→ What is expected
Please copy out every line in the items below that contains the word "Instruction". Case counts.

→ Entries supplied

----

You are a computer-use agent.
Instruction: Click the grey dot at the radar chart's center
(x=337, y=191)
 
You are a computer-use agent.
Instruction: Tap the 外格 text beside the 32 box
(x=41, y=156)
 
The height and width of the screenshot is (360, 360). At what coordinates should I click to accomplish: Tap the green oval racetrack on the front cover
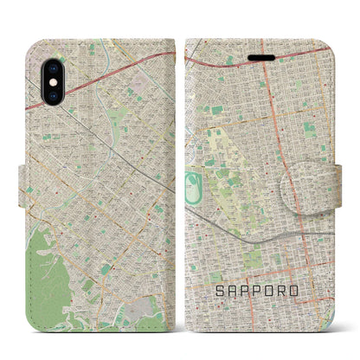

----

→ Reply
Instruction: Click the grey dot at the radar chart's center
Instruction: Tap the 外格 text beside the 32 box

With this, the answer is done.